▶ Task directions: When you copy the data that follows, reproduce every word exactly and leave out the images.

▶ Data records:
______________________________
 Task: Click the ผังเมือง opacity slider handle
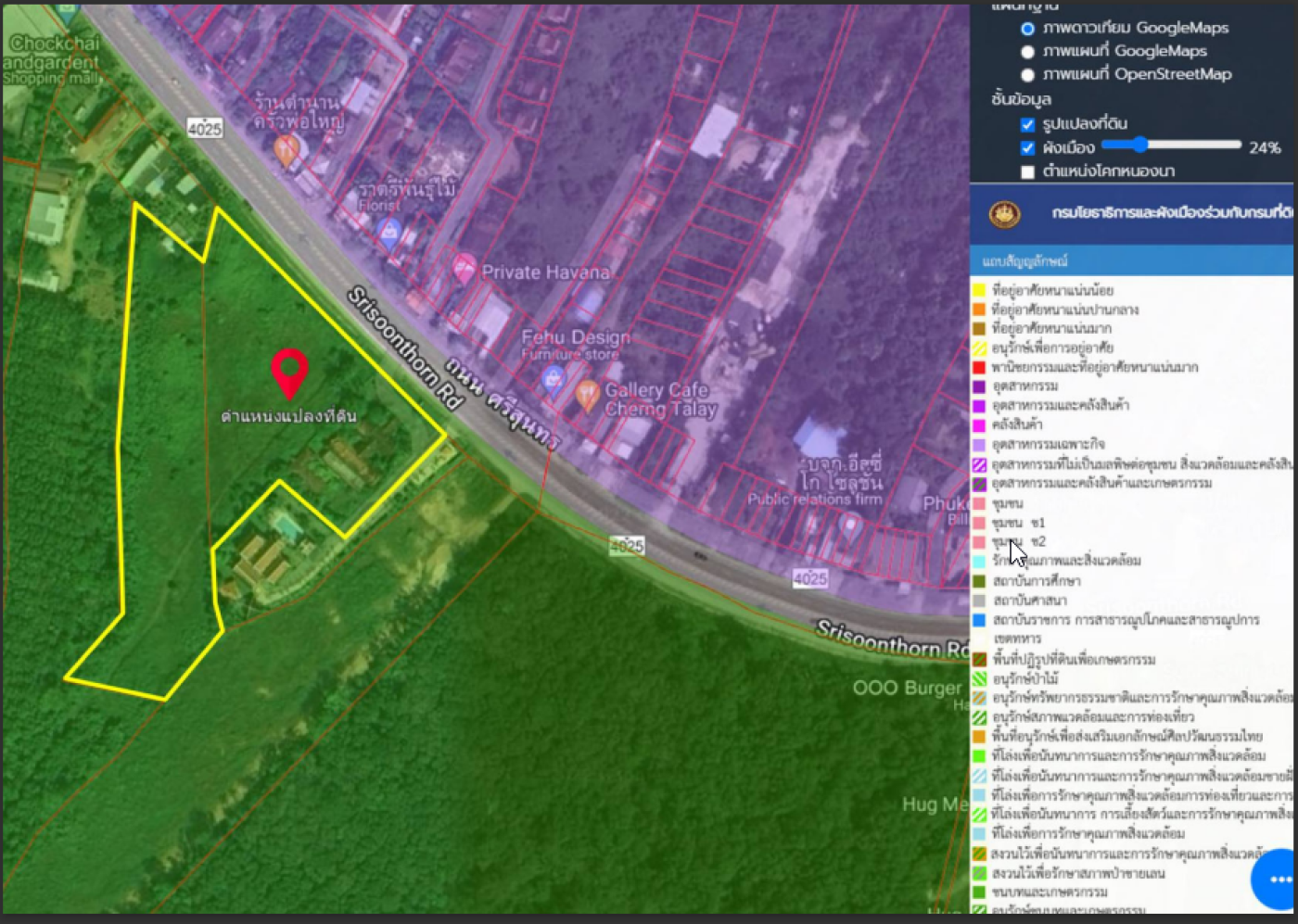1139,145
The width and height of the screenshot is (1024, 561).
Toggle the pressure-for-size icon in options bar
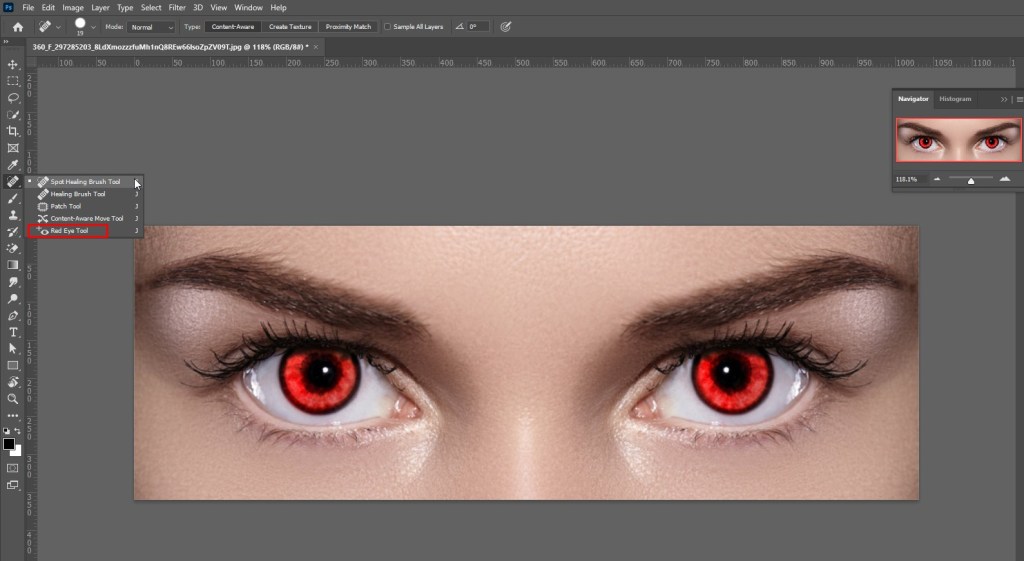(x=505, y=27)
______________________________
▶ Response area:
 Task: Click the ผังเมือง opacity slider handle
1139,145
The width and height of the screenshot is (1024, 561).
Toggle the pressure-for-size icon in options bar
(x=505, y=27)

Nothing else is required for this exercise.